I want to clarify again that in no way am I quoting 33% 33% 33% – O, C, P – from GS. It does not say that so we can adjust these weights as we see fit based on school, course, and student need.
Love this post Brian. I really think that test taking is an important skill to learn but only because I don’t want my students to be left in the dark when they see it. In a way, it is a separate genre of reading; however, I don’t think that test or exams give an accurate representation of students learning. I personally believe that our conversations and exploration of concepts give you a better understanding of students learning. I too love the fact that our growing success document allows us to have the license to use observations and conversations as 66.66% of a students grade. It also is a great document to show parents why there may not be as much tests or exams in the classroom.
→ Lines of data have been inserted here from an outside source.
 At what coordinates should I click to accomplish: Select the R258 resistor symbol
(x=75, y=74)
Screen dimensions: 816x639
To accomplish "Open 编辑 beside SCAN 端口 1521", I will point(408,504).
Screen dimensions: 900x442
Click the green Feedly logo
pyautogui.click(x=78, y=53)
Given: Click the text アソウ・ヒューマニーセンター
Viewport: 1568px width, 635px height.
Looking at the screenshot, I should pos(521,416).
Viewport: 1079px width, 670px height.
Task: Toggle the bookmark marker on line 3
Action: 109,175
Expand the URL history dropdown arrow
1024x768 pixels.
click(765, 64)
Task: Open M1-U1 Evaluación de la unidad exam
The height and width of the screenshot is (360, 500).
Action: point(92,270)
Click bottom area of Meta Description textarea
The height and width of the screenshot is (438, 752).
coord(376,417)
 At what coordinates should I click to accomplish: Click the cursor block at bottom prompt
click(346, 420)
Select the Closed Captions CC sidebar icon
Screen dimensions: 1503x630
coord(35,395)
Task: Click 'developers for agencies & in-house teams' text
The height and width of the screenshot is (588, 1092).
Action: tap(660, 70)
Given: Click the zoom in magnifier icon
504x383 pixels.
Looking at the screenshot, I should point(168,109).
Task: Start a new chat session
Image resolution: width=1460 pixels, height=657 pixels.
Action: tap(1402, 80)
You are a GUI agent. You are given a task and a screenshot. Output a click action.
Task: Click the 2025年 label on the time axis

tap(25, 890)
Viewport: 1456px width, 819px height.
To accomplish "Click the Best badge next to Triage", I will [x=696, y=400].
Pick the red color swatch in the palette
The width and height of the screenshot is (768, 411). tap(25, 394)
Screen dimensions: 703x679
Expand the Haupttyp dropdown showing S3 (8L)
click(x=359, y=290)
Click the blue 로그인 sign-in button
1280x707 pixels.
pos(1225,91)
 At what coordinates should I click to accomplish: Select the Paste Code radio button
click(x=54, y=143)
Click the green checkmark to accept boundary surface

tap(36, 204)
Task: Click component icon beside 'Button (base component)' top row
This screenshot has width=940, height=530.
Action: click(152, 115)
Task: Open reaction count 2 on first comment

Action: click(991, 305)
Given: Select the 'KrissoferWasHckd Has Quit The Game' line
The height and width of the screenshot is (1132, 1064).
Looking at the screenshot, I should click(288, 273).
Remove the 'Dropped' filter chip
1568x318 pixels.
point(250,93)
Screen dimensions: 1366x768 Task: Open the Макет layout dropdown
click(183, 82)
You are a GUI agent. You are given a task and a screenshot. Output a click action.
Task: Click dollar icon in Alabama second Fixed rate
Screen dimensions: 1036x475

That being said I think that using conversations and observations is a lot harder to do. It takes a lot more work in planning and a lot more work in understanding curriculum and content. Giving a test or exam is easier because you have a particular mark sheet that you can look for. So if we are to go more towards observations and conversations, how do we train teachers? How do we showcase that this type of assessment is a better assessment? Just some questions that I have been pondering lately.
Thanks for your thoughts
Great post Brian. I think this is consistent with your school’s big picture approach to enabling the student. Back to the question about the hats, feeling a “Good Morning” was better than “hats please”. Student’s want to work through a lunch break? No problem! Want to change the work environment? Sure, let’s move the class. Want to complete your coding before you go to bed? Not an issue! Here are the tools to do just that!
The truth of the matter is you are being consistent with today’s workplace. We are tested daily, but not necessarily formally. My management looks at my performance as a whole, made up of many parts. Kudos to you all for having such a proactive school. My only regret is that we found you so late in the game.
I absolutely love this post. I hope it goes far!